Posted May 22, 2007 20:46 UTC (Tue) by drag (subscriber, #31333) [Link]

With my old laptop (RIP *sniff* ) I had the broadcom badness. Airport Extreme flavor.

It's non-x86 so there is no way that NDISWrapper would ever work.

For a long time it would associate, but crap out when the DHCP happenned. Apparently it didn't like being taken down and brought back up quickly. So for a long time only static connections worked.

Once it got into the vanilla kernel it settled down and acted reliably. The only problem was that if it got disconnected then sometimes rmmod'ng the module and modprobe'ng it back in would be the only way to bring it back up.

As for the speed of the connection.. 11Mb/s was the default speed. For some reason it is unable to dynamicly adjust to the speed of the network.

Most of the time I actually slowed it down to 2Mb/s by using iwconfig since that would result in more reliable connections. But it had no problem operating at 54Mb/s given a good signal, I just had to manually set it.

iwconfig sta0 rate 2M
or whatever.

Keep in mind that this driver does come in two flavors. The first one, the one in the kernel currently, is the Intel 80211-based driver.

The advanced, final one, is the mac80211-based (aka dscape 802.11 stack) and is the actual goal. mac80211 should be in 2.6.22.

Other drivers are like that. My personal favorite devices are the Ralink devices and they come in two flavors also.. the regular versions then the rt2x00 mac80211 version.

So, although I don't know this for a fact, I bet those of you stuck with devices that won't work with the in-kernel driver would be smart to try out the Wireless-dev branch of the Linux kernel and let the developers know any problems you run into.

I think that one of the things that are holding these drivers back are because users are giving up to easily and resorting to ndiswrapper. I don't blame you for doing that (after all we all use computers for more then just compiling kernels), but I think that developers would probably like as many different testers on as much different hardware as possible.

That way when the drivers do end up making it into the kernel then they are tested and more then likely will work for new users to Linux with much less effort then they currently do.

http://git.kernel.org/?p=linux/kernel/git/linville/wirele...

VectorLinux Review

Posted May 23, 2007 1:10 UTC (Wed) by zlynx (subscriber, #2285) [Link]

I tried the new bcm43xx driver in the -mm kernel series. It failed to work at all. After asking about it on LKML I was told that it will only run with newer firmware which will only work on newer Broadcom chips with enough RAM.

I suppose that one of these days I'll be getting a newer laptop and I won't care anymore.

http://marc.info/?l=linux-wireless&m=117470099730567&...

VectorLinux Review

Posted May 23, 2007 23:41 UTC (Wed) by beoba (guest, #16942) [Link]

I have a Powerbook (12" G4 1.33) with a 4306 (Airport Extreme, older revision?). bcm43xx works fine in Ubuntu 7.04.
==========
[TASK REQUIREMENTS]:
1. Output the passage of the Broadcom driver comments between "Posted May 23, 2007 1:10" and "won't care anymore.", inclusive, copied character for character.
2. Decide whether each statement agrees with the Broadcom driver comments, and answer yes or no for each. Back each answer with the deciding words from the comments, quoted exactly.
(a) On the old laptop, 11Mb/s was the default connection speed.
(b) The mac80211-based driver is expected to be in kernel 2.6.22.
(c) The new bcm43xx driver in the -mm kernel series worked without problems.

[LISTED ENTRIES]:
==========
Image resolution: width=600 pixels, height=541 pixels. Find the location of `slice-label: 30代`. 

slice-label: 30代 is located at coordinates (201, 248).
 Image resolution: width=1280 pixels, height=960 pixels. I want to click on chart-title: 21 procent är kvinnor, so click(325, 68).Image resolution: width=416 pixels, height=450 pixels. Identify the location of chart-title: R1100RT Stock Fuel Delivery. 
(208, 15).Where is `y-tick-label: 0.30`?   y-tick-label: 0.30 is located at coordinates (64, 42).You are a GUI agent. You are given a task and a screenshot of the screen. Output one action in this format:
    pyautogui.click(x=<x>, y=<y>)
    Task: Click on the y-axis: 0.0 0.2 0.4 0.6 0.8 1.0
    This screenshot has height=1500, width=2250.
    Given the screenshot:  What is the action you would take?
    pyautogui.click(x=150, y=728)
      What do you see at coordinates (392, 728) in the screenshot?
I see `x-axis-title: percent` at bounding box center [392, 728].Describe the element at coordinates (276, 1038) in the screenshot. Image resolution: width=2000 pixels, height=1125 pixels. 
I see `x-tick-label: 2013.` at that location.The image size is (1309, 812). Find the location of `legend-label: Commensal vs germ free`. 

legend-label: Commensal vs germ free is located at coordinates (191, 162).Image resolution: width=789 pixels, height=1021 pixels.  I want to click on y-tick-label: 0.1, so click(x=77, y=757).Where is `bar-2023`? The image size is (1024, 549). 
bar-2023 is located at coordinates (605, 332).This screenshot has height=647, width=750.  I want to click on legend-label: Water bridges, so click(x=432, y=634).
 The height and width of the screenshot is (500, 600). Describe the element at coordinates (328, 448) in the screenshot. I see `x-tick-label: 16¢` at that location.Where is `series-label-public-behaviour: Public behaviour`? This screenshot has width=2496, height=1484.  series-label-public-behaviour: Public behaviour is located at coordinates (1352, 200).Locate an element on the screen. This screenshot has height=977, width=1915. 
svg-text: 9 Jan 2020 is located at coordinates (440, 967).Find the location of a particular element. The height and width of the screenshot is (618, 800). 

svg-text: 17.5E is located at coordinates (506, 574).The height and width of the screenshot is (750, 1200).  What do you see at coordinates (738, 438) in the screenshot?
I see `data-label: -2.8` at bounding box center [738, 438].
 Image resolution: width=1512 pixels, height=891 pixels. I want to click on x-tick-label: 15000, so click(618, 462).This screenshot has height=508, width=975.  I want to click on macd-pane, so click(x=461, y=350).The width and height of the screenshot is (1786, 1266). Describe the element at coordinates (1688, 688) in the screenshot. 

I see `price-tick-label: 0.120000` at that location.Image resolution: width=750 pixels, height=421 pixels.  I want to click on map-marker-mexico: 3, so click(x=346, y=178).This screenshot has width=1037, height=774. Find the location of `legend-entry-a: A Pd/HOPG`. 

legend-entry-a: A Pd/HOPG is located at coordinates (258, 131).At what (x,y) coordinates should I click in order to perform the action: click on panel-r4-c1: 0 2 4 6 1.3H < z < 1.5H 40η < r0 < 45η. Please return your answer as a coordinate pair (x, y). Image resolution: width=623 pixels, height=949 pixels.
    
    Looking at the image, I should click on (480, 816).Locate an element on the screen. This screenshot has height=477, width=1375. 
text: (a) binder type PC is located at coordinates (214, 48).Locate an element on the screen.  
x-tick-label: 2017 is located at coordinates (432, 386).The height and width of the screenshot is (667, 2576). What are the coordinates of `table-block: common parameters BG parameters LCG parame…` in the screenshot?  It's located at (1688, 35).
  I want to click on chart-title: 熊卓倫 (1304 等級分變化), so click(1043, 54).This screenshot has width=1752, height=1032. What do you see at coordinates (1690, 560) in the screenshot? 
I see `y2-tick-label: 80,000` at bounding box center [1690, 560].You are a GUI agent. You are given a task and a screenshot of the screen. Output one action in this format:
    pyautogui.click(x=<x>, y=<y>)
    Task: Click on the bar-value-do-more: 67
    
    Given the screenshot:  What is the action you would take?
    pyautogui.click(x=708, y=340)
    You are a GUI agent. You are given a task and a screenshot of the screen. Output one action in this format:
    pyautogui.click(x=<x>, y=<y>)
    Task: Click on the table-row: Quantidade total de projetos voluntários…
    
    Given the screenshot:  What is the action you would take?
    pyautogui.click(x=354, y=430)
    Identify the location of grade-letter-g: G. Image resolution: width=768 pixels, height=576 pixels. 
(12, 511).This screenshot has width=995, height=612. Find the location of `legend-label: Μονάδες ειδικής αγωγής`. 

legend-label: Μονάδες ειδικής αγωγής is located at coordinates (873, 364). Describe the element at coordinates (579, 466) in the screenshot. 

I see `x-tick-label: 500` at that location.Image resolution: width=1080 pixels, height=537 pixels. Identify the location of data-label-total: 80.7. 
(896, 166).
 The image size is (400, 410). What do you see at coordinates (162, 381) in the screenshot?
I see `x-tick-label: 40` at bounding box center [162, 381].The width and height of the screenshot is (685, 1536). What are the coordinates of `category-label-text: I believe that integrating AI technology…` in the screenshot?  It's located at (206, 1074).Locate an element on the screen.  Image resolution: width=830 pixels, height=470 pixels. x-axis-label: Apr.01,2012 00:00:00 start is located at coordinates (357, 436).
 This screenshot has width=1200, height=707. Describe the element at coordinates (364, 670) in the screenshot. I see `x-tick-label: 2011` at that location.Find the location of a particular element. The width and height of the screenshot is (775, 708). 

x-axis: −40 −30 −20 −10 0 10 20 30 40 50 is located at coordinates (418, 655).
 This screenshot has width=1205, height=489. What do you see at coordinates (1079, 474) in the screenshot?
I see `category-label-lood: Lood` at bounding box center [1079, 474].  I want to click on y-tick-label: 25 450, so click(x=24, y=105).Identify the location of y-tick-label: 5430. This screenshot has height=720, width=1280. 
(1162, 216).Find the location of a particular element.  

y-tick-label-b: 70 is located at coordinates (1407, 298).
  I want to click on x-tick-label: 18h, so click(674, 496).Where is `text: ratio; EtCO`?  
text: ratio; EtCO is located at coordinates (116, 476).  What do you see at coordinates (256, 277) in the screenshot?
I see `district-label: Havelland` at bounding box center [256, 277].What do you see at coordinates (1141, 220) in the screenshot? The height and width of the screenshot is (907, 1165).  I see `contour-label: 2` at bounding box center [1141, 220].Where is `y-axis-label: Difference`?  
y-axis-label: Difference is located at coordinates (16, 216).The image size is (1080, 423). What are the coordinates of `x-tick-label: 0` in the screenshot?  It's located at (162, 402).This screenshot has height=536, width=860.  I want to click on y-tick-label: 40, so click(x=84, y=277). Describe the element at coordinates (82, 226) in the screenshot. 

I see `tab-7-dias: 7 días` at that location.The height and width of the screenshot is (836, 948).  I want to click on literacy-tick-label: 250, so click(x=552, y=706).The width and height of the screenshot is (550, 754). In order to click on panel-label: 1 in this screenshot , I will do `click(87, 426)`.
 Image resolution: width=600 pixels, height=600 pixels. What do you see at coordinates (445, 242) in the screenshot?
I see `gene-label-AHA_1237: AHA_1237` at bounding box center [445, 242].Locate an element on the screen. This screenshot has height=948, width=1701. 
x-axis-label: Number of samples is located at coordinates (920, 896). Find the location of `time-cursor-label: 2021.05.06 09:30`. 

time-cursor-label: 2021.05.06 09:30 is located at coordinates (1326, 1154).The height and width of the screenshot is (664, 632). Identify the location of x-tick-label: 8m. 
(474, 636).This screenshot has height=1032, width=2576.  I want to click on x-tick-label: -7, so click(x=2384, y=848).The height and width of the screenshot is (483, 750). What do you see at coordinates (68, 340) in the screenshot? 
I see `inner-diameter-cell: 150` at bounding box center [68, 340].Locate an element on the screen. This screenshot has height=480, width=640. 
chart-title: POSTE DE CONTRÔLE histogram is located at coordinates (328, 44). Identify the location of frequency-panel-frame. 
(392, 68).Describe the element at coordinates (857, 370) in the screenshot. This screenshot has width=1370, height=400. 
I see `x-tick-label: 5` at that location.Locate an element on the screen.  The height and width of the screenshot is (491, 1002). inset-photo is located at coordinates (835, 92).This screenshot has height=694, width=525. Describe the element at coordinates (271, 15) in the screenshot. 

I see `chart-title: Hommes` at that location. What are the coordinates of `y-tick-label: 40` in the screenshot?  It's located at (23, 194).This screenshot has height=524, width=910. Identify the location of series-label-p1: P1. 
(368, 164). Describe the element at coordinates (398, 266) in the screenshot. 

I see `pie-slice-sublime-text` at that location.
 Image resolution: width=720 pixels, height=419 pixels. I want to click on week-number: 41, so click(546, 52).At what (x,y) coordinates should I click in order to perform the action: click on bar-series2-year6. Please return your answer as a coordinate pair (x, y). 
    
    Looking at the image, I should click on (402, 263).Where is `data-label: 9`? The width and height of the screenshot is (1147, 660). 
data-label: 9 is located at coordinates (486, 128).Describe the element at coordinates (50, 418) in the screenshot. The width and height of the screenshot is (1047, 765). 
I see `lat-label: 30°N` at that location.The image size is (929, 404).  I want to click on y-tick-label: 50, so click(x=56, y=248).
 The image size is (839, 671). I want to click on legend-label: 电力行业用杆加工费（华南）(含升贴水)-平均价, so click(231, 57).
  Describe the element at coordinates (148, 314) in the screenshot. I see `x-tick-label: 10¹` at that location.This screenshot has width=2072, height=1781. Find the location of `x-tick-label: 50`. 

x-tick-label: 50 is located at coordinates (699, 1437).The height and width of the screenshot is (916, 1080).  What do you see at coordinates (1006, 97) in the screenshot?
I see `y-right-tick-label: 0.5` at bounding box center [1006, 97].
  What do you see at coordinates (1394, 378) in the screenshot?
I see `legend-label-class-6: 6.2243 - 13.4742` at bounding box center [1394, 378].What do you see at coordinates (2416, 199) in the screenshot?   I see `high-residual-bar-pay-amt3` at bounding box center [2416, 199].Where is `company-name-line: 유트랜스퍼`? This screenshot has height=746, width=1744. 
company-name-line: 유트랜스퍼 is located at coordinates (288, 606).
==========
[RESULTS FOR EACH TASK]:
1.
Posted May 23, 2007 1:10 UTC (Wed) by zlynx (subscriber, #2285) [Link]

I tried the new bcm43xx driver in the -mm kernel series. It failed to work at all. After asking about it on LKML I was told that it will only run with newer firmware which will only work on newer Broadcom chips with enough RAM.

I suppose that one of these days I'll be getting a newer laptop and I won't care anymore.

2.
(a) Yes: "11Mb/s was the default speed."
(b) Yes: "mac80211 should be in 2.6.22."
(c) No: "It failed to work at all."